The miR-29b/Matrix Metalloproteinase 2 Axis Regulates Transdifferentiation and Calcification of Vascular Smooth Muscle Cells in a Calcified Environment.

BACKGROUND

Vascular calcification (VC) is a common pathological lesion that promotes progress and mortality in cardiovascular disease. Vascular smooth muscle cells (VSMCs) acquiring an osteogenic phenotype facilitate VC occurrence and development. We recently reported that miR-29b-3p directly regulates the expression of matrix metalloproteinase 2 (MMP2). Herein, we test whether miR-29b-3p functions in the phenotypic transition and calcification in a calcified environment.

METHODS AND RESULTS

VSMC calcification in vitro was induced with calcification medium containing β-glycerophosphoric acid or high calcium. MiR-29b-3p expression in VSMCs tended to decrease during culturing in calcification medium. MiR-29b-3p overexpression ameliorated VSMC calcification, whereas miR-29b-3p knockdown exacerbated VSMC calcification. Furthermore, ectopic expression of miR-29b-3p inhibited the expression of osteogenic markers and MMP2 (a known target gene of miR-29b-3p).
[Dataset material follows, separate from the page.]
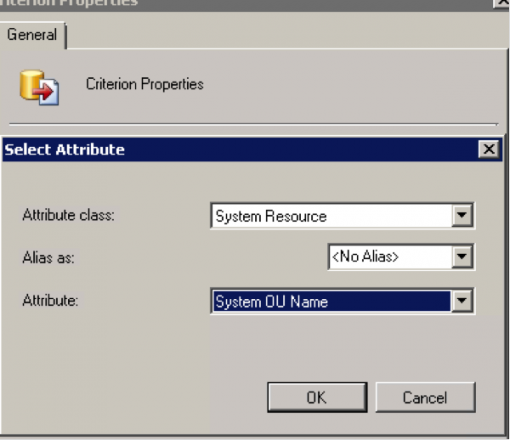
Task: Open the Attribute class dropdown arrow
Action: click(462, 216)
By contrast, miR-29b-3p deficiency facilitated VSMC osteogenesis differentiation and upregulated MMP2 expression.

CONCLUSION

Our research suggests that miR-29b-3p regulates VSMC calcification and osteogenesis differentiation, at least in part, by targeting MMP2. Regulation of miR-29b-3p expression is therefore a potential therapeutic target for VSMC calcification.